ヨセフは何の根拠もなく憐れみを差し伸べたのではありません。兄弟たちが悔い改めた証拠をすでに観察していました。例えば,異母兄弟たちのことを回し者<スパイ>だと言ったとき,彼らが自分たちの間で「確かにわたしたちは弟のことで罪科がある。……だからこの苦しみがわたしたちに臨んでいるのだ」と話しているのを耳にしました。(創世記 42:21)またユダは,若いベニヤミンが父親のもとに帰れるよう,自分が身代わりとして奴隷になることを申し出ていました。―創世記 44:33,34。
ですから,ヨセフが憐れみを差し伸べたのは正当なことだったのです。実際,そうすることが自分の家族全体を救う結果になることをヨセフは知っていました。それでヨセフは異母兄弟たちに,父ヤコブのところに戻り,ヤコブにこう言うようにと告げます。「あなたの子ヨセフがこのように言いました。『神はわたしを立てて全エジプトの主とされました。わたしのところに下っていらしてください。

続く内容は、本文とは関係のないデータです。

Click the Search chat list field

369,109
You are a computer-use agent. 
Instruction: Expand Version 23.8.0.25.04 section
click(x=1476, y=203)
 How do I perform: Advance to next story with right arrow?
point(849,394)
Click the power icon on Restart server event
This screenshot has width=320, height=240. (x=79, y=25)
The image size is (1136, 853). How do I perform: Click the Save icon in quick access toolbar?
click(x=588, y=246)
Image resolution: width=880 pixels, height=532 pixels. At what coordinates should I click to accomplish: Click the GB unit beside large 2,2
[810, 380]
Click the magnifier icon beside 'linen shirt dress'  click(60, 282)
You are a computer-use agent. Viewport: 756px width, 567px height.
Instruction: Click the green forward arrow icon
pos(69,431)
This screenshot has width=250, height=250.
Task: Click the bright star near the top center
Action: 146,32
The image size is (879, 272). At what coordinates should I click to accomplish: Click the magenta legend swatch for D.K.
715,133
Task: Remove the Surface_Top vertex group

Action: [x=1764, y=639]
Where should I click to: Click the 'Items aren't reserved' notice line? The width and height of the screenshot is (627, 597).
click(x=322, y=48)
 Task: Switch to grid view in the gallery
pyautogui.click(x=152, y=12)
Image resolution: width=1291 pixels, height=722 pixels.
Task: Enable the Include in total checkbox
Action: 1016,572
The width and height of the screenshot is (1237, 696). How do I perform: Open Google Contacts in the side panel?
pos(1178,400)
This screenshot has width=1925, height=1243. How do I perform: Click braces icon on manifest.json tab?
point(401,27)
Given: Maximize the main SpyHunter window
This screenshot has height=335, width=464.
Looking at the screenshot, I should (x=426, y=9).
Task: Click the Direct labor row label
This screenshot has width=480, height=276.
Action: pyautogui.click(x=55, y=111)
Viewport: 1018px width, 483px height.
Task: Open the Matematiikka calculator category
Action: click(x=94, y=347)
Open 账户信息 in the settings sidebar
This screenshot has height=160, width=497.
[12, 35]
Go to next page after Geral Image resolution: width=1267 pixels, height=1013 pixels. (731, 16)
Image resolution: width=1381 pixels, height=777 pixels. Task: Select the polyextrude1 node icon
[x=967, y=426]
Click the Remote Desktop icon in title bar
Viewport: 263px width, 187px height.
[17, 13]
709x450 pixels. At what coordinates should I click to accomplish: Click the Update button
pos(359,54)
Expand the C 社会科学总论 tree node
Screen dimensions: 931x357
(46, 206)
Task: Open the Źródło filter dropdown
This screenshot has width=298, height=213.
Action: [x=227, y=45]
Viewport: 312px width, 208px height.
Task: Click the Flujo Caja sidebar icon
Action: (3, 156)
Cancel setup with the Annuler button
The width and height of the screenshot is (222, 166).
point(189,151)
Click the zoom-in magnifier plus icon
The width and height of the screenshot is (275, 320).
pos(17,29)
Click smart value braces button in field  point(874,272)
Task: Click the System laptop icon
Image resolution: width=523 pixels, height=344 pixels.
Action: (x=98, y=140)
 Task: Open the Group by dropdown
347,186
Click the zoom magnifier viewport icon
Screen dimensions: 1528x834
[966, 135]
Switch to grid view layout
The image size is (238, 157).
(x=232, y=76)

遅れることのありませんように。そして,ぜひともゴシェンの地にお住みください。ずっとわたしの近くにいらしてください。あなたも,あなたの息子たちも,息子たちの子らも,また羊の群れ,牛の群れ,そしてあなたの持たれるすべての物も。そうしたらわたしはそこであなたに食物を供給いたします』」― 創世記 45:9-11。
大いなるヨセフ
イエス・キリストは大いなるヨセフであると言えます。なぜなら,二人の間には著しい類似点があるからです。ヨセフと同じようにイエスも自分の兄弟,すなわち同族のアブラハムの子孫からひどい仕打ちを受けました。(使徒 2:14,29,37と比較してください。)とはいえ,二人とも驚くべき逆転を経験しました。ヨセフは奴隷の身分でしたが,やがてファラオに次ぐ総理大臣になりました。同様にエホバはイエスを死からよみがえらせ,「神の右」というさらに上の地位に高めました。―使徒 2:33。フィリピ 2:9-11。
ヨセフは総理大臣として,穀物を買うためにエジプトにやって来た人たち全員に食物を分配することができました。今日,大いなるヨセフは,地上にいるご自分の忠実で思慮深い奴隷級を通し,霊的食物を「時に応じ(て)」分配しておられます。(マタイ 24:45-47。ルカ 12:42-44)実際,イエスのところにやって来る人たちは,「もはや飢えることも渇くことも(ありません)。み座の真ん中におられる子羊が,彼らを牧し,命の水の泉に彼らを導かれるからで(す)」。―啓示 7:16,17。
わたしたちに対する教訓
ヨセフは憐れみの際立った模範です。厳格に公正を追求していたならば,自分を奴隷として売った人たちを処罰したことでしょう。一方,感傷的になったとしたならば,罪をただ大目に見るよう動かされていたことでしょう。しかしヨセフはそのどちらでもありませんでした。それどころか,異母兄弟たちが悔い改めているかどうかを試しました。そして,心から後悔しているのを見たときに許したのです。
わたしたちもヨセフに見倣うことができます。自分に対して罪を犯した人が真の心の変化を示すとき,わたしたちはその人を許すべきです。もちろん,単に感傷的になって,重大な悪行に目をつぶるようなことは決してすべきではありません。逆に,恨みの気持ちから,真の悔い改めの行ないが見えないということがあってもなりません。ですから,「引き続き互いに忍び,互いに惜しみなく許し合い」ましょう。(コロサイ 3:13)そうするなら,「進んで許してくださる」神エホバに見倣うことになります。―詩編 86:5。ミカ 7:18,19。